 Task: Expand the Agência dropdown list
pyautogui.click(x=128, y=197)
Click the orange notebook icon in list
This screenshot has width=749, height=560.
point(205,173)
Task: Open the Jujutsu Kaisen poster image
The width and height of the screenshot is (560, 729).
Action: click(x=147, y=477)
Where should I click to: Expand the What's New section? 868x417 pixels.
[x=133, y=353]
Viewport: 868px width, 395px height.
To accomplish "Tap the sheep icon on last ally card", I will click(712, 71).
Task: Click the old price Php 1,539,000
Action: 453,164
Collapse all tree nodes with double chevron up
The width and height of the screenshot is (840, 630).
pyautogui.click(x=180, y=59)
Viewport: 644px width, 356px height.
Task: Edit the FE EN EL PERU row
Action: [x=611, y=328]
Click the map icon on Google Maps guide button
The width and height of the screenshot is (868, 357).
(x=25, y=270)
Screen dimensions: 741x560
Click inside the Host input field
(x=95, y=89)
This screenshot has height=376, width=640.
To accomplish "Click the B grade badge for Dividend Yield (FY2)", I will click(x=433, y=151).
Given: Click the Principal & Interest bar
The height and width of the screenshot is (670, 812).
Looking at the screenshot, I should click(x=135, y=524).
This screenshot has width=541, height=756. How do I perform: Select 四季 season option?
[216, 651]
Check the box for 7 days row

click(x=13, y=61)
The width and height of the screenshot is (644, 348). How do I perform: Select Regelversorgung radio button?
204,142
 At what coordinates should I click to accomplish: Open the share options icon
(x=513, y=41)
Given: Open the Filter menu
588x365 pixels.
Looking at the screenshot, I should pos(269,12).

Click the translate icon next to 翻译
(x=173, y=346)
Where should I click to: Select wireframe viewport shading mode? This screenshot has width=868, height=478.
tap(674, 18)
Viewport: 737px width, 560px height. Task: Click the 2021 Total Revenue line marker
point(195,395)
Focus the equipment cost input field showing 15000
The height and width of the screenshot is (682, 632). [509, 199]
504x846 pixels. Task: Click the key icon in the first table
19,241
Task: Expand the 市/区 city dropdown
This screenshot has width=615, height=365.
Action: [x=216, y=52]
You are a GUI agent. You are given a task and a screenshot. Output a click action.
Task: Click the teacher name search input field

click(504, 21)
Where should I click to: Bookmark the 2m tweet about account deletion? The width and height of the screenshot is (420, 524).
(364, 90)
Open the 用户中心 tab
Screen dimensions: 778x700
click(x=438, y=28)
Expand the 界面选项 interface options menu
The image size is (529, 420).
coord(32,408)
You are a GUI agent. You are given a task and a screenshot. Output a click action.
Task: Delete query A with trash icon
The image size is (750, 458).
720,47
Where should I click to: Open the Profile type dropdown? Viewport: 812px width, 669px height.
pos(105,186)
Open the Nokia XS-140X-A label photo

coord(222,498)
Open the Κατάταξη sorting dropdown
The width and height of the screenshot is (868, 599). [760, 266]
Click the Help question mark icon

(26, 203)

____

• **Activity**
Reprint exactly, and only, the lines running from the one containing "Check the box for 7 days row" through the last line of the listing above.

• **Answer to the exercise**
Check the box for 7 days row

click(x=13, y=61)
The width and height of the screenshot is (644, 348). How do I perform: Select Regelversorgung radio button?
204,142
 At what coordinates should I click to accomplish: Open the share options icon
(x=513, y=41)
Given: Open the Filter menu
588x365 pixels.
Looking at the screenshot, I should pos(269,12).

Click the translate icon next to 翻译
(x=173, y=346)
Where should I click to: Select wireframe viewport shading mode? This screenshot has width=868, height=478.
tap(674, 18)
Viewport: 737px width, 560px height. Task: Click the 2021 Total Revenue line marker
point(195,395)
Focus the equipment cost input field showing 15000
The height and width of the screenshot is (682, 632). [509, 199]
504x846 pixels. Task: Click the key icon in the first table
19,241
Task: Expand the 市/区 city dropdown
This screenshot has width=615, height=365.
Action: [x=216, y=52]
You are a GUI agent. You are given a task and a screenshot. Output a click action.
Task: Click the teacher name search input field

click(504, 21)
Where should I click to: Bookmark the 2m tweet about account deletion? The width and height of the screenshot is (420, 524).
(364, 90)
Open the 用户中心 tab
Screen dimensions: 778x700
click(x=438, y=28)
Expand the 界面选项 interface options menu
The image size is (529, 420).
coord(32,408)
You are a GUI agent. You are given a task and a screenshot. Output a click action.
Task: Delete query A with trash icon
The image size is (750, 458).
720,47
Where should I click to: Open the Profile type dropdown? Viewport: 812px width, 669px height.
pos(105,186)
Open the Nokia XS-140X-A label photo

coord(222,498)
Open the Κατάταξη sorting dropdown
The width and height of the screenshot is (868, 599). [760, 266]
Click the Help question mark icon

(26, 203)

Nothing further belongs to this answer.